A Wanaka family was surprised when permission to build its $20 million mansion, overlooking Lake Wanaka, was turned down by independent planning commissioners.
The Wanaka family, which applied under the name "Nature Preservation Trust", was stunned the resource consent was declined and is now considering its legal options.
Commissioners Bob Nixon and Jane Sinclair declined the application by the trust in a written decision lodged with the Queenstown Lakes District Council last Sunday.
The commissioners said the design of the easternmost portion of the above-ground part of the proposed mostly subterranean house, known as "The Sanctuary" would have adverse visual effects, which could not be overcome by the comprehensive conditions, innovative design and an extensive planting scheme offered by the family.
Trust lawyer Janice Hughes, said: "The Nature Preservation Trust represents a New Zealand family who have been Wanaka locals for many years."
"They have spent a great deal of time creating a design that is in sympathy with the environment. That has been their overarching focus in rebuilding their house so they were surprised at the decision and will now take time to consider the details before deciding on next steps," Hughes said.
Hughes would not identify her client.
The Queenstown Lakes district plan's "reasonably difficult to see" test for developments in Wanaka's outstanding natural landscape was a key issue discussed at a public hearing in May.
The proposed site for The Sanctuary is on rural land on the western outskirts of Wanaka, near Waterfall Creek.

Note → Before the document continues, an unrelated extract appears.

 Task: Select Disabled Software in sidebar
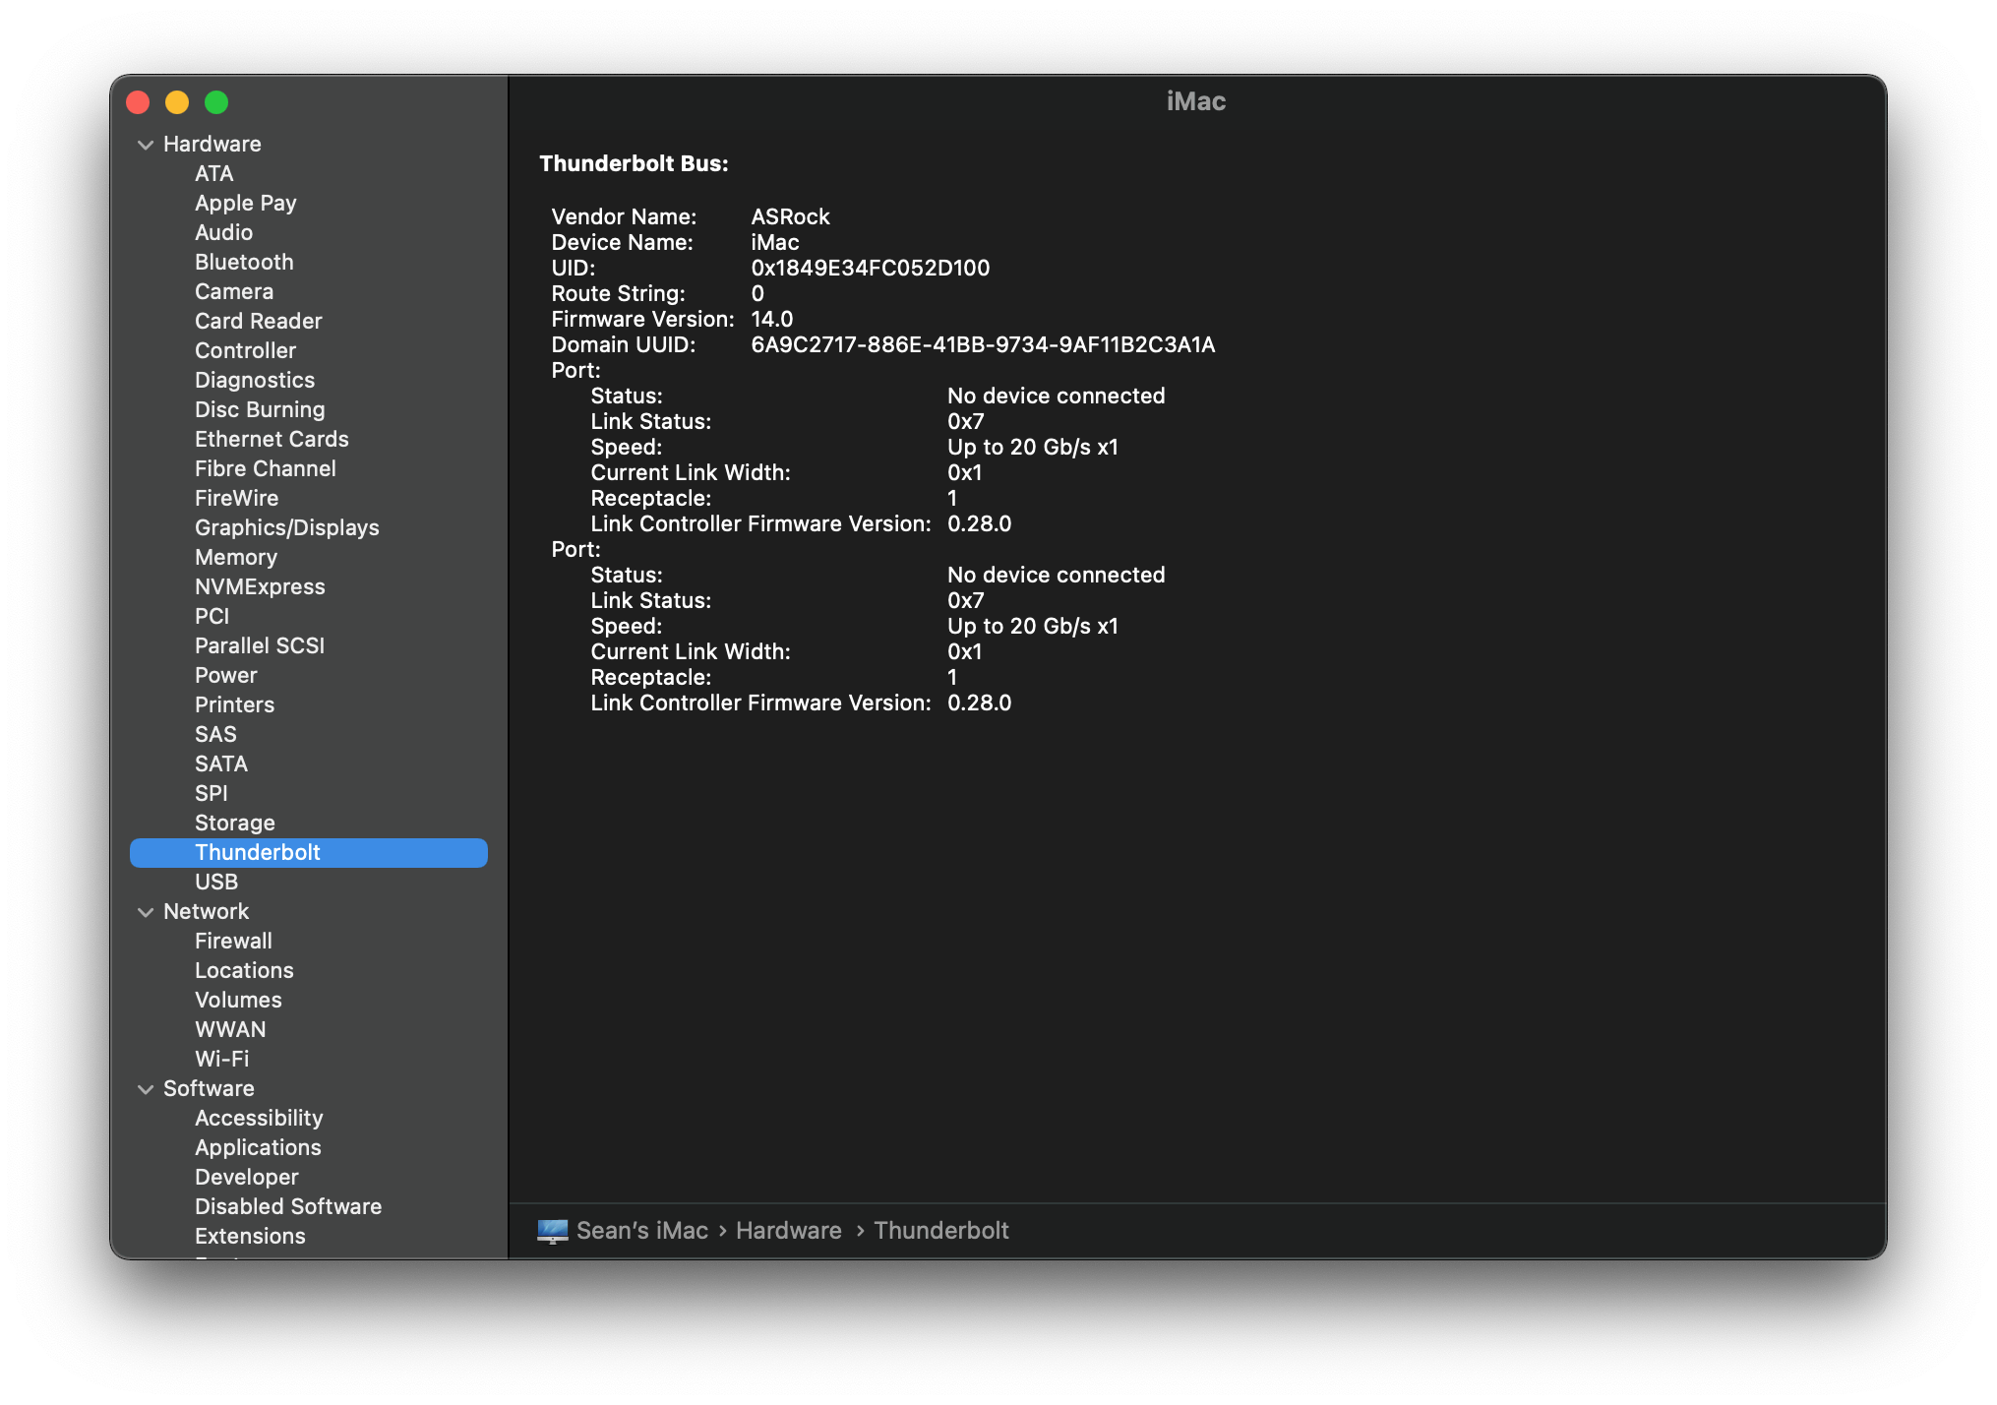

The trust proposed to demolish a 650sq m mansion built by former aviation identity Ray Hanna in the late 1990s and build a 2027sq m house and a separate 453.96sq m garage, with 66.9 per cent of the house underground.
When viewed from public trails and the lake, the easternmost part of the three-storey, 7.8m structure would protrude above the skyline, the commissioners said.
It would not be adequately screened and would appear even more dominant than the existing two-storey house.
Replacing the existing house with a much larger one was not the main issue, they said.
The commissioners advised the part of the house extending closest to the lake shore, in combination with its height, resulted in a form of development that was inconsistent with protecting the outstanding natural landscape from inappropriate development.
The application was opposed by the Upper Clutha Environmental Society, citing adverse visual effects.
Three neighbours opposed it because they were concerned about the volume of earthworks (41,600cu m) and the years it would take to complete the build.